Verá, no creo que sea cierto que hayamos retrocedido a una definición de identidad como el “yo mínimo”. Sí, es cierto que las “grandes narrativas” que constituyen el lenguaje del yo como entidad integral no se sostienen. Pero en realidad, ya sabes, no son solo los “yoes mínimos” que acechan sin ninguna relación entre sí. Pensemos en la cuestión de la nación y el nacionalismo. Uno es consciente del grado en que el nacionalismo se constituyó/se constituye como uno de esos grandes polos o terrenos de articulación del yo. Creo que es muy importante la forma en que la gente ahora (y pienso particularmente en el sujeto colonizado) comienza a buscar una nueva concepción de la etnicidad como una especie de oposición a los viejos discursos del nacionalismo o la identidad nacional.

Ahora uno sabe que estos son terrenos que se superponen peligrosamente. De todos modos no son idénticos. La etnicidad puede ser un elemento constitutivo en el tipo viciosamente regresivo de nacionalismo o identidad nacional. Pero en nuestro tiempo, como comunidad imaginaria, también comienza a tener otros significados, ya definir un nuevo espacio para la identidad. Insiste en la diferencia — en el hecho de que toda identidad se sitúa, se posiciona, en una cultura, una lengua, una historia. Cada declaración viene de alguna parte, de alguien en particular. Insiste en la especificidad, en la coyuntura. Pero no necesariamente está blindado contra otras identidades. No está ligado a oposiciones fijas, permanentes, inalterables. No está totalmente definido por la exclusión.

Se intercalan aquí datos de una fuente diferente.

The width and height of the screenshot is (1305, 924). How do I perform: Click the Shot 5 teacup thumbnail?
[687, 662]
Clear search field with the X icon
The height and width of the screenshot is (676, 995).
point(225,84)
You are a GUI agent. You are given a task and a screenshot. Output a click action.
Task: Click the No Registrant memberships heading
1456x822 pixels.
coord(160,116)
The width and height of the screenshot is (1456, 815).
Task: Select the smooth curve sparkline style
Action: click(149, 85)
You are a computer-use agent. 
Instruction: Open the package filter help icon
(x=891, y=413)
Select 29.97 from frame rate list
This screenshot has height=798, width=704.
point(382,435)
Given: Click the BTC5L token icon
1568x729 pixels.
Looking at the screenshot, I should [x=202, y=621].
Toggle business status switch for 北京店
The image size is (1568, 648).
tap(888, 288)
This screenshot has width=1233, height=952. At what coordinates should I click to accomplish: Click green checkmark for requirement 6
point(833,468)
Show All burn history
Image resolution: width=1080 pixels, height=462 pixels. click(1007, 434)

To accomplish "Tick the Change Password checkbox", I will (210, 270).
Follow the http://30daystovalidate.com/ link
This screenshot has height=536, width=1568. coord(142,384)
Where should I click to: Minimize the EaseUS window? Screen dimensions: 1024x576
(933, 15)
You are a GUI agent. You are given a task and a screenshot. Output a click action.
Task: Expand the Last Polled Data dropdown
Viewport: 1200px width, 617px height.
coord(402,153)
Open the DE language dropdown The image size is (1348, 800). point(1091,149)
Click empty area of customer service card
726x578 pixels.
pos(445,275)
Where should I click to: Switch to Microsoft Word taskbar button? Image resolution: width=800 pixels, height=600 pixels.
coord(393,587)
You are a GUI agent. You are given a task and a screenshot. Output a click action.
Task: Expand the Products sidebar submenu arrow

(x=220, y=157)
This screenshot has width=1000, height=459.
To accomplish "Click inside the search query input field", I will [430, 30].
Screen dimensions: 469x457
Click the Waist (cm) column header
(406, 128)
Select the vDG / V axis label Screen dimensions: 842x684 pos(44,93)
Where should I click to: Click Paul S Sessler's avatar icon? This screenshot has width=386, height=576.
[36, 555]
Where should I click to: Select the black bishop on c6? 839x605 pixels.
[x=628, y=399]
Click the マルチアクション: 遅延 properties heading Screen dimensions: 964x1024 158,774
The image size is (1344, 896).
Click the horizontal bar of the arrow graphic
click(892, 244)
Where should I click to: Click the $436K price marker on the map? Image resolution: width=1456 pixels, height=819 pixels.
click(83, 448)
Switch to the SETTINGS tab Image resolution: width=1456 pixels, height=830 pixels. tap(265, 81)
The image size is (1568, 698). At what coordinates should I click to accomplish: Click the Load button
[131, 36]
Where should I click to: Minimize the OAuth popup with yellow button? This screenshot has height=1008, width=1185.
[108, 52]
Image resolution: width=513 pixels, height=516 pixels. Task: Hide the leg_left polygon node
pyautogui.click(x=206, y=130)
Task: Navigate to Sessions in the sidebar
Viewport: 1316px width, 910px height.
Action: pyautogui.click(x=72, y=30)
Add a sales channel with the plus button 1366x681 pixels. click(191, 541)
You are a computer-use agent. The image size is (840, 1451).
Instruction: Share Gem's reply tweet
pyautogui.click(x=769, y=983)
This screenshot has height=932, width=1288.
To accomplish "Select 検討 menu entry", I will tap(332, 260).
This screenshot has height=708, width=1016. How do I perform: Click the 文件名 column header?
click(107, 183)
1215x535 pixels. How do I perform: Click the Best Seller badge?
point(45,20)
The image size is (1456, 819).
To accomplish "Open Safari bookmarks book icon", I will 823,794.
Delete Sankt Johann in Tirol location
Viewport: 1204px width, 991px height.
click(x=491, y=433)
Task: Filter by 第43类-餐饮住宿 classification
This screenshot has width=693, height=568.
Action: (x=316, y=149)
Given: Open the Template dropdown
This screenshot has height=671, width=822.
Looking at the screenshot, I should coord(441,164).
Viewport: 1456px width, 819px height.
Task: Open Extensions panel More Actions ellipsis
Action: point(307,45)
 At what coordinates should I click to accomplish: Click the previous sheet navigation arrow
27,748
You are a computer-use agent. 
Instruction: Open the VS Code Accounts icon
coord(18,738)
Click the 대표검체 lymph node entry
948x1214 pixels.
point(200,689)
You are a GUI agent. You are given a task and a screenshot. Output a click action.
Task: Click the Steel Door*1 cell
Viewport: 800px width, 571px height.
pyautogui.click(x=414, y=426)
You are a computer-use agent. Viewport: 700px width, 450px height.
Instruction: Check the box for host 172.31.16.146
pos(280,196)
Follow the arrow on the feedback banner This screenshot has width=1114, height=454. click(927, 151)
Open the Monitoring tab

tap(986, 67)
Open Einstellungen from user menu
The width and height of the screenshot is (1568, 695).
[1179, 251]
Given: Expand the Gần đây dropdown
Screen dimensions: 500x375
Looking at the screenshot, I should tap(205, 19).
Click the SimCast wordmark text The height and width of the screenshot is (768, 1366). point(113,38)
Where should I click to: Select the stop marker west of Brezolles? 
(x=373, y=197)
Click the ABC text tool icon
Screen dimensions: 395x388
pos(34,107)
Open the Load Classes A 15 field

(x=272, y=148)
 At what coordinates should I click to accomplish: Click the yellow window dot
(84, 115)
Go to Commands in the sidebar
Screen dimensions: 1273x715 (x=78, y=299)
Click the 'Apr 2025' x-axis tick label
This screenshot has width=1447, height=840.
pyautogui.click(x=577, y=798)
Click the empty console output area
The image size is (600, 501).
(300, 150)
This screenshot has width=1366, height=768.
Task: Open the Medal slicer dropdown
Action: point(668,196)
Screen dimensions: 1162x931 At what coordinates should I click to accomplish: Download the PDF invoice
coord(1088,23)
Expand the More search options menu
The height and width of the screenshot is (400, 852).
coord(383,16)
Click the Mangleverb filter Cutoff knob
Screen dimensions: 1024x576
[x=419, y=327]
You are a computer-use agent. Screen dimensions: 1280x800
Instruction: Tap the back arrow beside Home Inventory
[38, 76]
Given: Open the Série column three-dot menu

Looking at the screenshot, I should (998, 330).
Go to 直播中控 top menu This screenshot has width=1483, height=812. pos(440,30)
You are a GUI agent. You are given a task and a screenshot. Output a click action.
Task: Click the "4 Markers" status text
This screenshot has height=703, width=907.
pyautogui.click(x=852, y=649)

No quiero presentar esta nueva etnia como un universo perfecto e impotente. Como todos los terrenos de identificación, tiene dimensiones de poder. Pero no está tan enmarcado por esos extremos de poder y agresión, violencia y movilización, como las formas más antiguas de nacionalismo. El lento movimiento contradictorio del “nacionalismo” a la “etnicidad” como fuente de identidades es parte de una nueva política. También es parte de la “decadencia de Occidente”, ese inmenso proceso de relativización histórica que apenas comienza a hacer que los británicos, al menos, se sientan marginalmente “marginales”.

Minimal Selves. In: APPIGNANESI, LISA (Ed.). THE REAL ME: POST-MODERNISM AND THE QUESTION OF IDENTITY. ICA Documents 6. London: The Institute of Contemporary Arts, 1987, p.44–46.